To find old credit card accounts, start by looking at your credit reports. Head to the website AnnualCreditReport.com, which will let you access your reports from all three credit bureaus—Experian, Equifax and TransUnion—for free. Currently, you can access your credit reports from each of the bureaus once per week.
Once you have your credit reports, you can look them over for old accounts you may have forgotten about while you check for accuracy overall. If you find you have credit cards you’ve forgotten about, you can decide whether to call the card issuer to ask for a new physical card — or do nothing at all. Just remember, leaving an account dormant for too long may result in the issuer automatically closing the account themselves.
The bottom line
Getting rid of your old credit card is part of the process of replacing it with a new version. If your card is simply expired or being replaced by the issuer, the process is pretty straightforward.
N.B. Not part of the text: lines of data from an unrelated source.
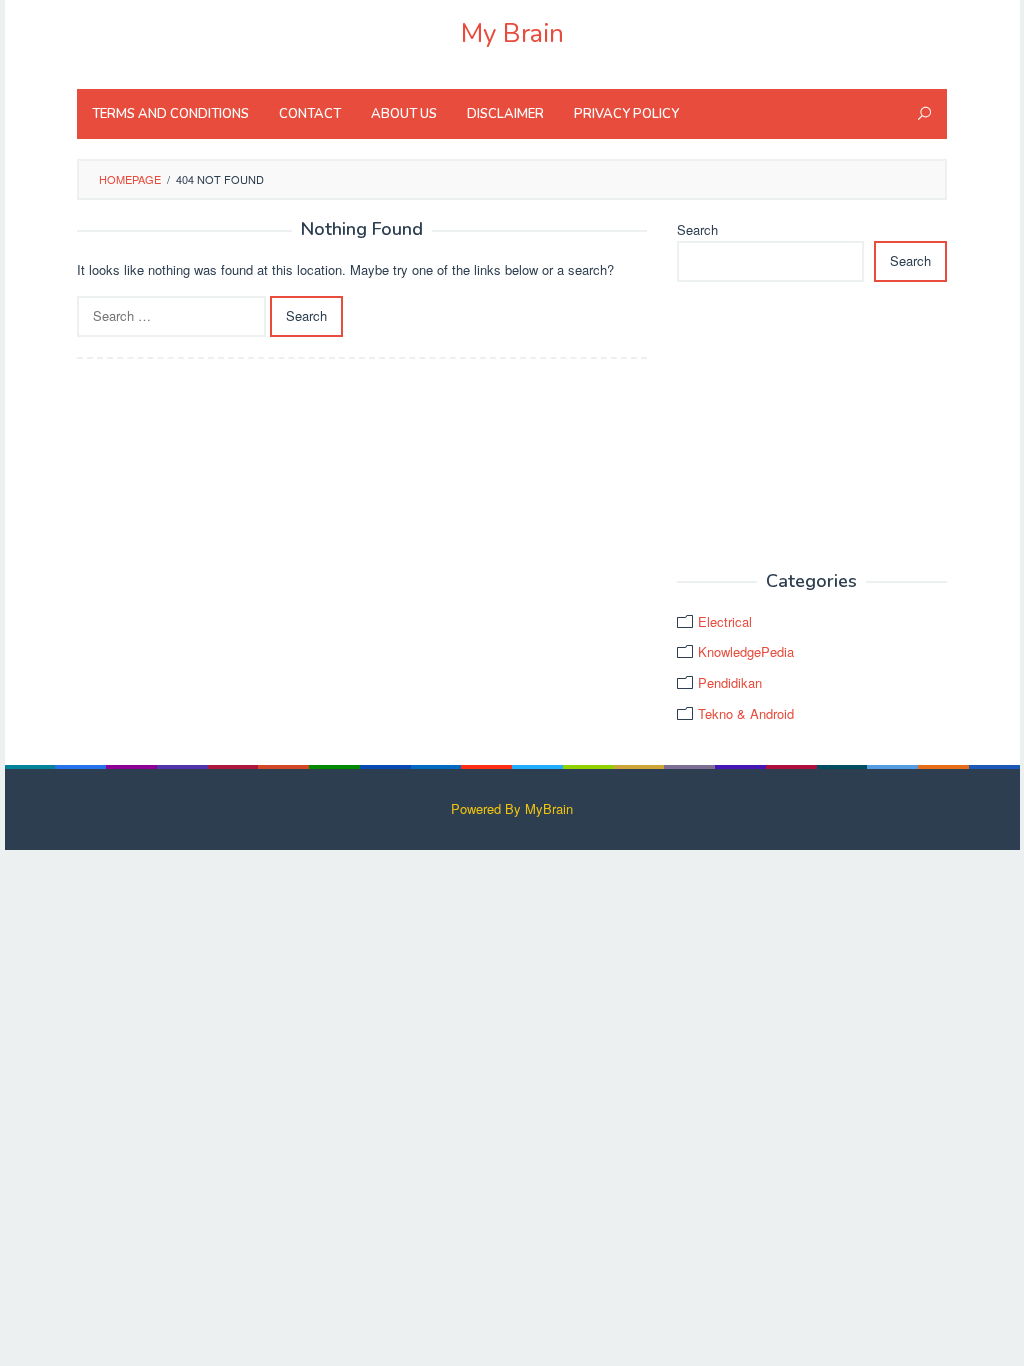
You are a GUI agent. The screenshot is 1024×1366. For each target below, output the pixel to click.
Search (697, 229)
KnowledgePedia (746, 651)
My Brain (512, 33)
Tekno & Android (746, 713)
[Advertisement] (812, 427)
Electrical (725, 621)
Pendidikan (730, 682)
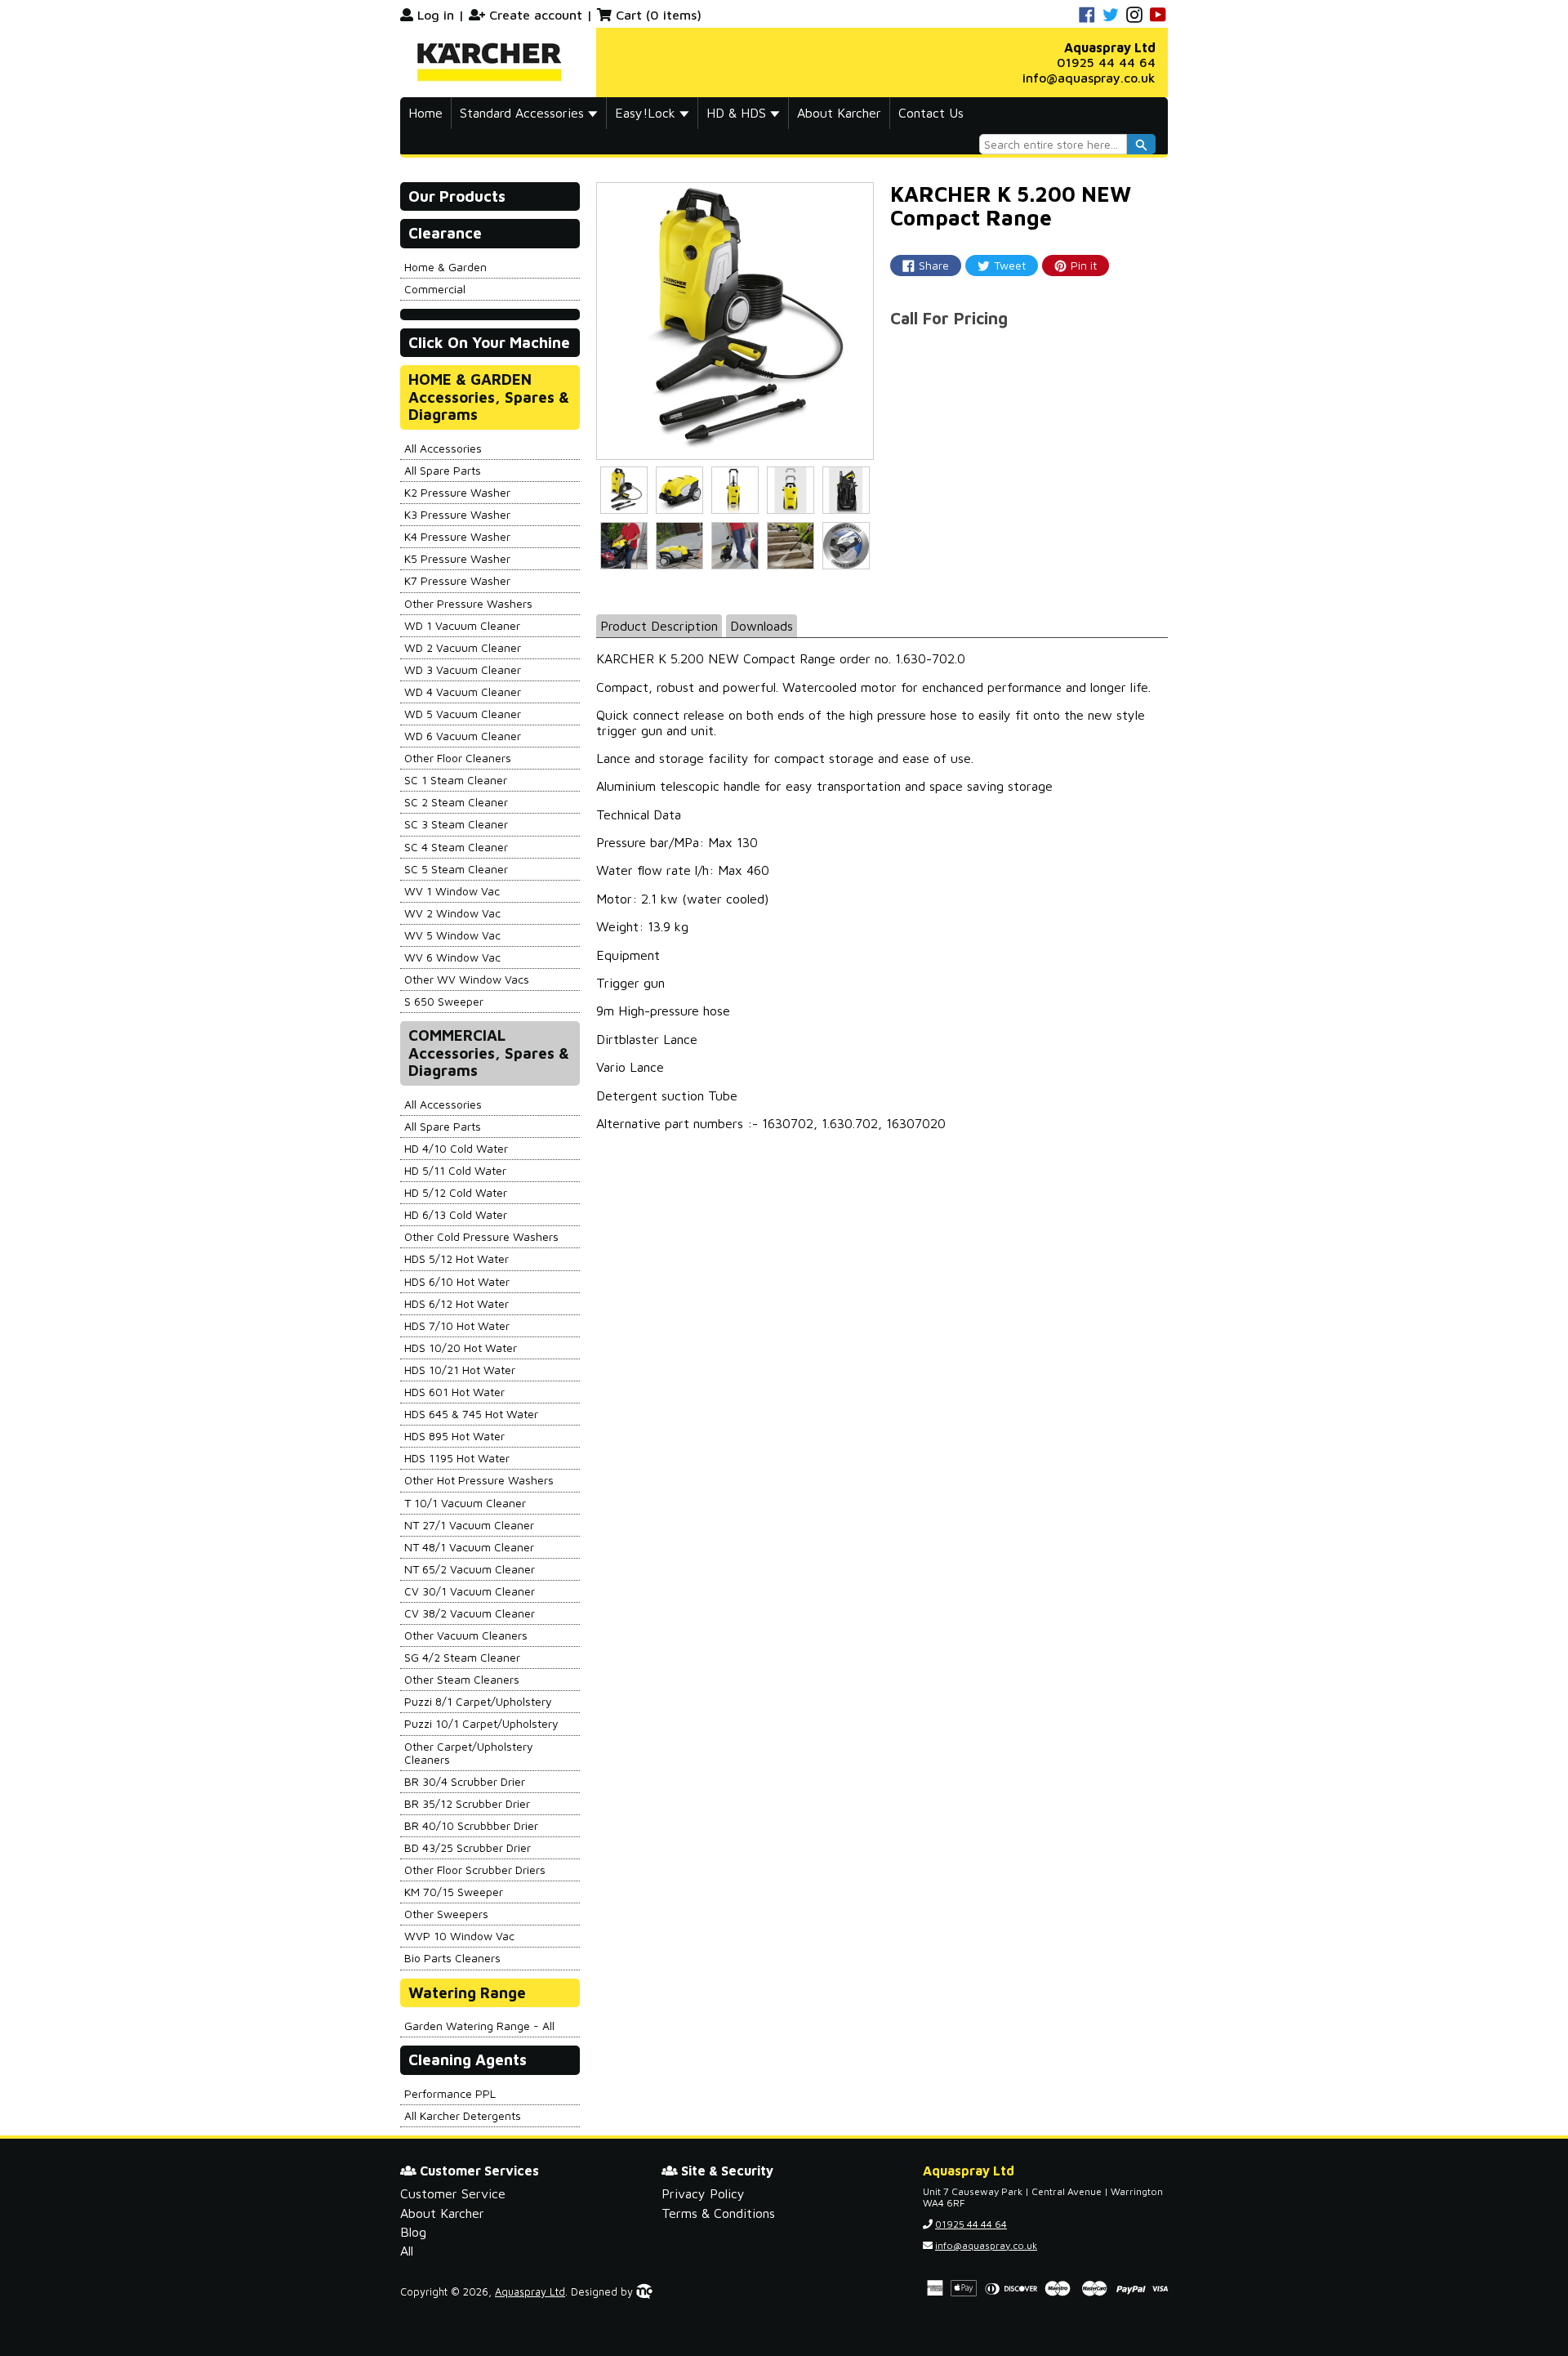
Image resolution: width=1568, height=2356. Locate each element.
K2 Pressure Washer (457, 492)
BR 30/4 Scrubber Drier (464, 1781)
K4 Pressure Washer (457, 536)
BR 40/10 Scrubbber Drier (471, 1825)
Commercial (435, 289)
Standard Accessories (524, 112)
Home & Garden (445, 267)
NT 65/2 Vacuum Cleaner (469, 1569)
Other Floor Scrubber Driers (475, 1869)
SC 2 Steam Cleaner (456, 802)
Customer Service (453, 2193)
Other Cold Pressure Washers (481, 1236)
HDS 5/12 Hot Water (456, 1258)
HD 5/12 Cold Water (455, 1192)
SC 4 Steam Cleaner (456, 847)
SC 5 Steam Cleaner (456, 869)
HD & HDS (738, 112)
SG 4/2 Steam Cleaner (462, 1657)
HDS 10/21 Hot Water (459, 1370)
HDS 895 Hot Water (454, 1436)
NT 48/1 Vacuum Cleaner (469, 1547)
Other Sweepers (446, 1914)
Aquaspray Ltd (530, 2292)
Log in (435, 14)
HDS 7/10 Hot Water (457, 1325)
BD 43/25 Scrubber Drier (467, 1847)
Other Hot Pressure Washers (479, 1480)
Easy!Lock (647, 112)
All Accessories (443, 448)
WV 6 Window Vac (452, 957)
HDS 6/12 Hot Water (456, 1303)
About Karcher (839, 112)
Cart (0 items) (659, 14)
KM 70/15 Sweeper (453, 1892)
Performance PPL (450, 2093)
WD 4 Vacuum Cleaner (462, 691)
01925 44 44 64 (1106, 62)
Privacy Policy (703, 2193)
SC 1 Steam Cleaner (455, 780)
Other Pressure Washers (468, 603)
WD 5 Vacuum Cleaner (462, 714)
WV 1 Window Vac (452, 891)
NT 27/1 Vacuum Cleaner (469, 1525)
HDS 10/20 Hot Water (460, 1347)
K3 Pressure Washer (457, 514)
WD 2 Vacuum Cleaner (462, 647)
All (406, 2250)
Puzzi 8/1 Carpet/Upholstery (478, 1701)
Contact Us (931, 112)
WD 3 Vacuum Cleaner (462, 669)
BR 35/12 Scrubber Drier (467, 1803)
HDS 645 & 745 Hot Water (471, 1414)
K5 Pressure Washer (457, 558)
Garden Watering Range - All (479, 2025)
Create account (535, 14)
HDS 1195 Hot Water (457, 1458)
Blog (413, 2231)
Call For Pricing (949, 318)
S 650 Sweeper (443, 1001)
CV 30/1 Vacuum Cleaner (469, 1591)
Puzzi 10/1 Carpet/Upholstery (481, 1723)
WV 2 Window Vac (452, 913)
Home (425, 112)
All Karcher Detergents (462, 2115)
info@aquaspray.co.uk (1089, 77)
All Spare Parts (442, 470)
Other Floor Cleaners (457, 758)
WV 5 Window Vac (452, 935)
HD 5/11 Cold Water (455, 1170)
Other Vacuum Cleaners (466, 1635)
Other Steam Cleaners (461, 1679)
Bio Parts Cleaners (452, 1958)
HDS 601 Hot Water (454, 1392)
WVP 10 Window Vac (459, 1936)
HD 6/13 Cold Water (455, 1214)
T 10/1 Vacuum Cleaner (465, 1503)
If you’re getting rid of your card because you want to close your account, though, make sure you think about the effects it may have. There are a few scenarios where it makes sense to close a credit account, such as high annual fees. But even in this scenario, you can always call the issuer to find out if it is possible to downgrade to a card with no annual fee. However, even if you choose to close one line of credit but continue using your other credit cards responsibly, your credit score can repair itself.